• PASSAGE RETENU:
----------

Une bizarrerie française. Le mot de "laïcité" n'a pas d'équivalent en
anglais ou en allemand. Preuve s'il en est que la "République laïque",
affichée dans la Constitution, et le modèle français de relations entre
l'Etat et les religions, sont une sorte d'exception, qui suscite à
l'étranger de l'intérêt, de la curiosité, parfois des envies, des
incompréhensions, voire de la répulsion. Neutralité stricte de l'Etat
par rapport aux religions, ce qui ne veut pas dire ignorance ou
indifférence ; garantie de la liberté de conscience et de culte : tels
sont les deux piliers de la laïcité "à la française", qu'on peut définir
comme un régime de séparation aménagée des deux sphères du public et de
la conscience privée.
A ce titre, la France se distingue d'un pays comme les Etats-Unis, où la
Constitution sépare aussi la religion de l'Etat, mais où existe une
"religion civile", qui place sans complexe la religion au coeur de la
sphère publique et exclut toute suprématie d'une confession sur une
autre. Le président prête serment sur la Bible et, au nom d'une liberté
de religion sans restriction, l'Eglise de scientologie, considérée en
France comme une secte, a droit de cité aux Etats-Unis.

----------

• À FAIRE: Recopiez à l'identique la partie du texte sur la laïcité qui commence par « A ce titre, la » et se poursuit jusqu'à « cité aux Etats-Unis. ».

• DONNÉES ENREGISTRÉES:
----------

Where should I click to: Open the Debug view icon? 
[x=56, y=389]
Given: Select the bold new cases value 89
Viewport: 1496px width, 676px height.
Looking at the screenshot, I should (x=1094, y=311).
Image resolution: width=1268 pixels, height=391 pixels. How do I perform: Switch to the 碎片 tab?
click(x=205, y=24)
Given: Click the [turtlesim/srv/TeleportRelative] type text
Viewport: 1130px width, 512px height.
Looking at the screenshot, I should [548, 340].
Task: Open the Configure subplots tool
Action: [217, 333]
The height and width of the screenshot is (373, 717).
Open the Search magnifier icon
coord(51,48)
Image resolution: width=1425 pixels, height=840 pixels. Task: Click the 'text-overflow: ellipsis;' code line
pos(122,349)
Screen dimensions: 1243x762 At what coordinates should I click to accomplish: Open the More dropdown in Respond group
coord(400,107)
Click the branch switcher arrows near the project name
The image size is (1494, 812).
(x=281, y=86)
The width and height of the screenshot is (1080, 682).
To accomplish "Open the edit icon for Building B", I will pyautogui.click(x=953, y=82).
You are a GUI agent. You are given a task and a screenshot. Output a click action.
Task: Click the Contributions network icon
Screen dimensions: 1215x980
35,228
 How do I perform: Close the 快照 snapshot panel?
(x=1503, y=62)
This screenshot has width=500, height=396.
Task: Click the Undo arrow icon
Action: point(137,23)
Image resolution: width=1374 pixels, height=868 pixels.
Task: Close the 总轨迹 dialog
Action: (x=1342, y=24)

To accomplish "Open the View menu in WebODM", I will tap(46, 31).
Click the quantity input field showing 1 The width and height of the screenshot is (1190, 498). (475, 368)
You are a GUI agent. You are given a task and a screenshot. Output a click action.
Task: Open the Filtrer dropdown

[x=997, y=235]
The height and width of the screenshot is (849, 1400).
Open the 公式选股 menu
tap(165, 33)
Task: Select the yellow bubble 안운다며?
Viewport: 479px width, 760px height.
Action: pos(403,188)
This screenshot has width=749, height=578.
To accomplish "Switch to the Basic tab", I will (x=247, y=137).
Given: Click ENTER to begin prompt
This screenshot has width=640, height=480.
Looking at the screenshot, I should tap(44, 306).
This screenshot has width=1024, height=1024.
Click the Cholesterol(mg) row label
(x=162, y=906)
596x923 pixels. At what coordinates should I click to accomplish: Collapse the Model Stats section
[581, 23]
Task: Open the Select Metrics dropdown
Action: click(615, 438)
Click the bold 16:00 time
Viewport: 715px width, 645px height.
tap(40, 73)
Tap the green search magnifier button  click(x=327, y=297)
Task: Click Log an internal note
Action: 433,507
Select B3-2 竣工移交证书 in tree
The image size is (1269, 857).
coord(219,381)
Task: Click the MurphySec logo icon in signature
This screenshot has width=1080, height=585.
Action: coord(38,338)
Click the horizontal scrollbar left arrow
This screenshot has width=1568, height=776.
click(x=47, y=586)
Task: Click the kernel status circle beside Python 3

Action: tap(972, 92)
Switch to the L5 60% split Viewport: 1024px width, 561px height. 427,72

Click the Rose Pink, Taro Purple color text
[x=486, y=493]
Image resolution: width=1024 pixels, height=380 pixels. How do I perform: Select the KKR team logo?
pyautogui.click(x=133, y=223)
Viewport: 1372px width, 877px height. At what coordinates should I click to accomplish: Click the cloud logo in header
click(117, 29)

----------

• RÉPONSE RÉDIGÉE:
A ce titre, la France se distingue d'un pays comme les Etats-Unis, où la
Constitution sépare aussi la religion de l'Etat, mais où existe une
"religion civile", qui place sans complexe la religion au coeur de la
sphère publique et exclut toute suprématie d'une confession sur une
autre. Le président prête serment sur la Bible et, au nom d'une liberté
de religion sans restriction, l'Eglise de scientologie, considérée en
France comme une secte, a droit de cité aux Etats-Unis.